### Task to complete
Can you copy out, word for word, everything in the listing from the line containing "pixels, height=547 pixels." down to the line containing "(868, 189).", with both of those lines included?

### Provided records
■ ■ ■

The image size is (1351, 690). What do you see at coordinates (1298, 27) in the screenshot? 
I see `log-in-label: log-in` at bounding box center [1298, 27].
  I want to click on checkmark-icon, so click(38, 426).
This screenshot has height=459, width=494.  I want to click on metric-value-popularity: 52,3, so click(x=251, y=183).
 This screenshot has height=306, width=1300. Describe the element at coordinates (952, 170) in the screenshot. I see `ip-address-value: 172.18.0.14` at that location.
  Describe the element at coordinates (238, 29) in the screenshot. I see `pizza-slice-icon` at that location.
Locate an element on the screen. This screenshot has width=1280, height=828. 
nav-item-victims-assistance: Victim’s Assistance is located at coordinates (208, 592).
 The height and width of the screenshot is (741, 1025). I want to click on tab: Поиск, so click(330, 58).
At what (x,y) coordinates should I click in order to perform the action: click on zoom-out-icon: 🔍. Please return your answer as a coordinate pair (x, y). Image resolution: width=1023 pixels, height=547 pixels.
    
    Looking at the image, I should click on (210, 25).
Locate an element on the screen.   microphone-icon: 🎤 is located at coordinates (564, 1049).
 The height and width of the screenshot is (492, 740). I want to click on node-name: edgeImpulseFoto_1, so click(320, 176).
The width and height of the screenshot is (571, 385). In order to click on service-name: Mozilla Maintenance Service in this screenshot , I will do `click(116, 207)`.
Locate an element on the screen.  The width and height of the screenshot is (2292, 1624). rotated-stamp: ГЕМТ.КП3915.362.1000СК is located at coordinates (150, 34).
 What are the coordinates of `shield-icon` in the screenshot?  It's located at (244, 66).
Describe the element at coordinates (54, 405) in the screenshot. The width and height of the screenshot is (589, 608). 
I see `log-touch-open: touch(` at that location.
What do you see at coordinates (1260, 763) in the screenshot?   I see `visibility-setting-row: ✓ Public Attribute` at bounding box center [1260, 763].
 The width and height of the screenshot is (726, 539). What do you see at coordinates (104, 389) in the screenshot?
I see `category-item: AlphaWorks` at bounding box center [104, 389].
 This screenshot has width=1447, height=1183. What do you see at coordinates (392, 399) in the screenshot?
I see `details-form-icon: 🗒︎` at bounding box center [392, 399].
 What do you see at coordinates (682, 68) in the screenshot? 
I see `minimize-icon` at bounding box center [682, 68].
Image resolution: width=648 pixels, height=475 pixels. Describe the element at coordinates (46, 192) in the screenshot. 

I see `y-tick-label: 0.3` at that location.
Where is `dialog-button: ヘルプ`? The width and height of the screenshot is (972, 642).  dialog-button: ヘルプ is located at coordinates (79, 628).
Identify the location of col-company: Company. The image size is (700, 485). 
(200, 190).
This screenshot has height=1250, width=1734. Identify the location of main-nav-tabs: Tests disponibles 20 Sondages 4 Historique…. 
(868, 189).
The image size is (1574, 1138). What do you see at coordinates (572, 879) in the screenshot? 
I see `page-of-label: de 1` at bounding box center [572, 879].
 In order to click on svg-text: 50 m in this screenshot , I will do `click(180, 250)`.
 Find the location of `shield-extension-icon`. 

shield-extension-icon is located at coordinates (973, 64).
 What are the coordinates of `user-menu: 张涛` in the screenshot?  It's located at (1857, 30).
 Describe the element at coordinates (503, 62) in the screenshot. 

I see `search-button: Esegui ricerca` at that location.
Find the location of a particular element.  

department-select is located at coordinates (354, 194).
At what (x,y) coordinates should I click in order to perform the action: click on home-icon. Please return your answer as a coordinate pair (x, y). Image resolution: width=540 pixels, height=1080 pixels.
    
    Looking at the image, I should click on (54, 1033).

■ ■ ■

### Task result
At what (x,y) coordinates should I click in order to perform the action: click on zoom-out-icon: 🔍. Please return your answer as a coordinate pair (x, y). Image resolution: width=1023 pixels, height=547 pixels.
    
    Looking at the image, I should click on (210, 25).
Locate an element on the screen.   microphone-icon: 🎤 is located at coordinates (564, 1049).
 The height and width of the screenshot is (492, 740). I want to click on node-name: edgeImpulseFoto_1, so click(320, 176).
The width and height of the screenshot is (571, 385). In order to click on service-name: Mozilla Maintenance Service in this screenshot , I will do `click(116, 207)`.
Locate an element on the screen.  The width and height of the screenshot is (2292, 1624). rotated-stamp: ГЕМТ.КП3915.362.1000СК is located at coordinates (150, 34).
 What are the coordinates of `shield-icon` in the screenshot?  It's located at (244, 66).
Describe the element at coordinates (54, 405) in the screenshot. The width and height of the screenshot is (589, 608). 
I see `log-touch-open: touch(` at that location.
What do you see at coordinates (1260, 763) in the screenshot?   I see `visibility-setting-row: ✓ Public Attribute` at bounding box center [1260, 763].
 The width and height of the screenshot is (726, 539). What do you see at coordinates (104, 389) in the screenshot?
I see `category-item: AlphaWorks` at bounding box center [104, 389].
 This screenshot has width=1447, height=1183. What do you see at coordinates (392, 399) in the screenshot?
I see `details-form-icon: 🗒︎` at bounding box center [392, 399].
 What do you see at coordinates (682, 68) in the screenshot? 
I see `minimize-icon` at bounding box center [682, 68].
Image resolution: width=648 pixels, height=475 pixels. Describe the element at coordinates (46, 192) in the screenshot. 

I see `y-tick-label: 0.3` at that location.
Where is `dialog-button: ヘルプ`? The width and height of the screenshot is (972, 642).  dialog-button: ヘルプ is located at coordinates (79, 628).
Identify the location of col-company: Company. The image size is (700, 485). 
(200, 190).
This screenshot has height=1250, width=1734. Identify the location of main-nav-tabs: Tests disponibles 20 Sondages 4 Historique…. 
(868, 189).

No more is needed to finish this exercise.